Pero el caballito de palo no
se detenía. Y Perrito ladraba locamente en torno a su itinerario de rueda...
-¡Amo Chico! ¡Amo Chico...!
Hasta que el galope sin
saltos se detenía, el “Amo Chico" se apeaba, y tendía sus brazos para que
Perrito saltara y se arrebujara como un pedazo de sol contento y gimiente
contra el cuerpo del “Amo Chico” rescatado de aquel galope hasta más lejos del
mundo querido por los dos.
-¡A casa... Perrito...!
Las calles abrían sus
bocazas anchas, para que los dos corrieran a lo largo de la sonrisa del mundo.

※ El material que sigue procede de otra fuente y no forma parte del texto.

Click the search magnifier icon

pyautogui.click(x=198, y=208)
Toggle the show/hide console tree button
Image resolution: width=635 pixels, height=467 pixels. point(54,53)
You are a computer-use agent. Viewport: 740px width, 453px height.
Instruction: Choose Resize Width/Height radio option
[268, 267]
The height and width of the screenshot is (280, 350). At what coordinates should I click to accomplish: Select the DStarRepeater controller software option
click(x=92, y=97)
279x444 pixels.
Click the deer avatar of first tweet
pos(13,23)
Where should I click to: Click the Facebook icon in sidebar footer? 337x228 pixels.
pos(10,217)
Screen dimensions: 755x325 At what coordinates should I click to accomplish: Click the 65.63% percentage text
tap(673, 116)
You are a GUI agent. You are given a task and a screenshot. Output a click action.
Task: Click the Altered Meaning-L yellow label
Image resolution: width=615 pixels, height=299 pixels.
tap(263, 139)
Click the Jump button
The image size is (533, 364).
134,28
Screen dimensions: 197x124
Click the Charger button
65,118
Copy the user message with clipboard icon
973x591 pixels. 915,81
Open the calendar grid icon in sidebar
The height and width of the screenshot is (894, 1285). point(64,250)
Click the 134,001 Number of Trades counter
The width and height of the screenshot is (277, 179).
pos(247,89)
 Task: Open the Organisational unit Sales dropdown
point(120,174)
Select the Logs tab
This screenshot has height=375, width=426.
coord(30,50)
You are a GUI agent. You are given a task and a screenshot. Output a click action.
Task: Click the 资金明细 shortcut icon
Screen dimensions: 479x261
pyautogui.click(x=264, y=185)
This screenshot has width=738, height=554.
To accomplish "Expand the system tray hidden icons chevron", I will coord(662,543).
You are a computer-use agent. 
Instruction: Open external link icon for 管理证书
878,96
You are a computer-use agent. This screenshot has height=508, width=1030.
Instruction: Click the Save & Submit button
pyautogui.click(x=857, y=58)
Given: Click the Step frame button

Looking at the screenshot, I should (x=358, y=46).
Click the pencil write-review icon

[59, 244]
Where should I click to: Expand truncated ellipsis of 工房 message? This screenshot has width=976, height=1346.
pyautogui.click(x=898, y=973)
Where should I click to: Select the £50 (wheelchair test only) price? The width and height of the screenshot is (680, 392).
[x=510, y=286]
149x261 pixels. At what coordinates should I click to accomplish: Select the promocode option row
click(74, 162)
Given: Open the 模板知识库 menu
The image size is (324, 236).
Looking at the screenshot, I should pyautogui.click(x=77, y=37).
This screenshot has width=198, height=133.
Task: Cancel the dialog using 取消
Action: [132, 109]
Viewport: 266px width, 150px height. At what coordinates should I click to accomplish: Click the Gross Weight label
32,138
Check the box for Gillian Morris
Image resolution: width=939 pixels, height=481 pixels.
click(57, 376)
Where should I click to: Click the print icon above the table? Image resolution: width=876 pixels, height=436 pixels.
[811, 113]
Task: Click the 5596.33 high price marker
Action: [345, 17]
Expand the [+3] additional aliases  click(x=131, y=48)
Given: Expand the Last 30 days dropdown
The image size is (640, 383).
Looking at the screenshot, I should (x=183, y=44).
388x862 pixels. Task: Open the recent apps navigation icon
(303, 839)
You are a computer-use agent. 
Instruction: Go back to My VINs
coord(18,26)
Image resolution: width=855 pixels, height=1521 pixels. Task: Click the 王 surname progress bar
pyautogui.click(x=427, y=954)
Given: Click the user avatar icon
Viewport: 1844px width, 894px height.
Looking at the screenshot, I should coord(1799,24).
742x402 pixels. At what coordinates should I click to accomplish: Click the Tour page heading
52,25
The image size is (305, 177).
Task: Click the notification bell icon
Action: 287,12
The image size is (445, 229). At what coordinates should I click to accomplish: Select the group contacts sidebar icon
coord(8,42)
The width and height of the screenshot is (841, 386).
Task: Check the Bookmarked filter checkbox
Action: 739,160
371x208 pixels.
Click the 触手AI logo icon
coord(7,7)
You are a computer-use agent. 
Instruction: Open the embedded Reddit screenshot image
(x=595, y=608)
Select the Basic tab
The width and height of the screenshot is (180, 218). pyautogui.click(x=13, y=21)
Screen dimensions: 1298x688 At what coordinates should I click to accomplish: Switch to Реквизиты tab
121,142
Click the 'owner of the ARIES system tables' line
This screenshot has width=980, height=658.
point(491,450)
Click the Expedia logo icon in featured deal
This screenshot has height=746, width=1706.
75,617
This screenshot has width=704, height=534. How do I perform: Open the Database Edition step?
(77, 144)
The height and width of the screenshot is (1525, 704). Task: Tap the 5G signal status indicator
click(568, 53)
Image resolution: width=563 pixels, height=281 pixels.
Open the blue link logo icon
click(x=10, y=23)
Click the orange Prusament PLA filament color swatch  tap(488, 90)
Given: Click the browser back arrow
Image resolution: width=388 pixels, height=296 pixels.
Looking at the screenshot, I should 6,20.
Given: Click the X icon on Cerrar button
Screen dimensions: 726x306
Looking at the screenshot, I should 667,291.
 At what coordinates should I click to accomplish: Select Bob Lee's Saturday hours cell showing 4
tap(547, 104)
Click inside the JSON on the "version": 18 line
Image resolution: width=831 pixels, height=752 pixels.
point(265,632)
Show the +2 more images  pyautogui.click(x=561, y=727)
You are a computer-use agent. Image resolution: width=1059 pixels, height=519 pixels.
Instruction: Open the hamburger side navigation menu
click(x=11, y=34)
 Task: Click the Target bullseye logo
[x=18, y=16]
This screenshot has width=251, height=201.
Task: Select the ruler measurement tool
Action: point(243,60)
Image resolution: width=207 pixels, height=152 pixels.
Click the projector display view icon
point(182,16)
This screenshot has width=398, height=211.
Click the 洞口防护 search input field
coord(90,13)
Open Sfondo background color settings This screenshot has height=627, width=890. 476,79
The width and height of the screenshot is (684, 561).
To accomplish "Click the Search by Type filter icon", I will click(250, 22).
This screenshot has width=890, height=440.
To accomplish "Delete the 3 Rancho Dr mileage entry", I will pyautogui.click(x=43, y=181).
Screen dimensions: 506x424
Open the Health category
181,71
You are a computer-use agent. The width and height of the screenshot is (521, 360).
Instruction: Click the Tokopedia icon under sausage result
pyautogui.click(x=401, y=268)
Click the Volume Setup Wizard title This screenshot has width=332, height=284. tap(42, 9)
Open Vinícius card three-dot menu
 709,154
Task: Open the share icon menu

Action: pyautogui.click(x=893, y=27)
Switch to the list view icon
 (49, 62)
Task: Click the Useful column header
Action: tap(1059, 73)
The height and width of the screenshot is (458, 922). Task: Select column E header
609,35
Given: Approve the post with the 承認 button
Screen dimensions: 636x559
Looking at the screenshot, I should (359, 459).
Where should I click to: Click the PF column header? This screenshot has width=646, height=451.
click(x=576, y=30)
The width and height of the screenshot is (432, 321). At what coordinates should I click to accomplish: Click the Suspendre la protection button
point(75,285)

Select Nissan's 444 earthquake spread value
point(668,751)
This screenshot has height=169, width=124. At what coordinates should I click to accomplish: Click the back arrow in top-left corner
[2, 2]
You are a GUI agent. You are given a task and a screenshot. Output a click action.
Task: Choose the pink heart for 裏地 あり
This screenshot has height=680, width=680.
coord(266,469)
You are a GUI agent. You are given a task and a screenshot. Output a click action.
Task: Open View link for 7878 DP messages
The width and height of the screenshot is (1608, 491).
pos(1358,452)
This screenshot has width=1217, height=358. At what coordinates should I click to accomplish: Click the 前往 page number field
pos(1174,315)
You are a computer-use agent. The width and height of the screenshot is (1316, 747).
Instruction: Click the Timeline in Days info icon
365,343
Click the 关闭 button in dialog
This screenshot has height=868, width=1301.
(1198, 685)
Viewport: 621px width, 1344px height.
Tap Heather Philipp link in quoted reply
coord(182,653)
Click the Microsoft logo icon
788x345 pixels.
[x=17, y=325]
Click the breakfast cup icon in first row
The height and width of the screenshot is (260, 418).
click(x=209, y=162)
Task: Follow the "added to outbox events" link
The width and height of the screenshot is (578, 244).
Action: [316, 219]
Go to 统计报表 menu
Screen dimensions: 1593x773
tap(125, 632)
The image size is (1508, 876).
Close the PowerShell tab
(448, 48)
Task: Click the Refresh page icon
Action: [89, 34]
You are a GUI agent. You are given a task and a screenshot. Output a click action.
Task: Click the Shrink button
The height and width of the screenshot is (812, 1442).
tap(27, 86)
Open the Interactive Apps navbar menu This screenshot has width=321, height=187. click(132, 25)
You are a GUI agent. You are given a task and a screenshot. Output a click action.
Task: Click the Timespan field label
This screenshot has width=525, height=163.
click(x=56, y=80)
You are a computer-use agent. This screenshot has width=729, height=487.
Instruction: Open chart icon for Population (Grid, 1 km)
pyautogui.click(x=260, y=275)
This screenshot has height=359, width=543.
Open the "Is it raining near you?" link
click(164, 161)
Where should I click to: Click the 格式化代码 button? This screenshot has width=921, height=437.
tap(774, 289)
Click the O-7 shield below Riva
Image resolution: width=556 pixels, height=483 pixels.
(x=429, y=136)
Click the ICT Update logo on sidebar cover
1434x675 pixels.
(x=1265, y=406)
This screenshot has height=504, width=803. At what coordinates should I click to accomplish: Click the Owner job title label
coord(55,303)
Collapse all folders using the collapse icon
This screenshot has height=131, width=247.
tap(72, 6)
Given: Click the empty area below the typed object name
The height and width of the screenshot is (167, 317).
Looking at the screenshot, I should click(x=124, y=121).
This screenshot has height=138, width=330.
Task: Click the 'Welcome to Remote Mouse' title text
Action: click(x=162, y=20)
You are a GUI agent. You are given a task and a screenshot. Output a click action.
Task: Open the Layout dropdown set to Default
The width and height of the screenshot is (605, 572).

Hasta la casa donde esperaban el té y el pan con manteca. Hasta la casa,
pasando por el prado de la plaza para mordisquear la hierba y para hundir el
hocico sediento en el agua de la fuente. Corriendo, siempre corriendo,
sintiendo que la brisa ponía en las orejas flotantes campanitas de rumores
apagados.
¡Corre...! ¡Perrito...!
¡Eh... eso no se hace...!
Perrito lo sabía. Pero no
podía evitarlo. El olor estaba allí, en el tronco, mezclando con jugos, con
savia, y con vida. Mezclado, pero solo, invitante. Y la patita se alzaba,
saludando a la delicia que era más grande porque se iba cantando a través de su
cuerpo, y quedaba en el tronco con su nuevo olor, como el testimonio de su
paso, dejado allí para que otros perros testimoniaran el suyo.
-¡Vamos, Perrito...!
A seguir corriendo.
Corriendo. Reconociendo de paso los viejos perfumes del mundo. El aliento
hiriente de la farmacia de la esquina, el tufo caliente y grato de la
panadería, el regusto delicioso que fluía arrollador en el bostezo rojo de la
carnicería. Corriendo, siempre corriendo, hasta la casa, hasta el pan con
manteca y el baño frío y la toalla suave.
-¡Cuidado... Perrito...!
Y había en la voz asustada
del niño un temblor de miedo. Perrito se empequeñecía ante el peligro mientras
el perrazo miraba a aquel congénere enano con ojos curiosos. Perrito temblaba
de miedo, mientras el enorme hocico frío le olisqueaba concienzudamente el
trasero, y las patas musculosas se alzaba en torno a él como columna de una
catedral viva y terrorífica.
Perrito y el niño quedaban
quietos, temblorosos, conscientes de aquel bravo manojo de músculos, nervios y
colmillos. Y después el suspiro de alivio, cuando el perrazo, satisfecho de su
examen, daba paso, y Perrito se alejaba lentamente, con la colita peluda entre
las patas, y rengueando lastimosamente, por lo que pudiera suceder.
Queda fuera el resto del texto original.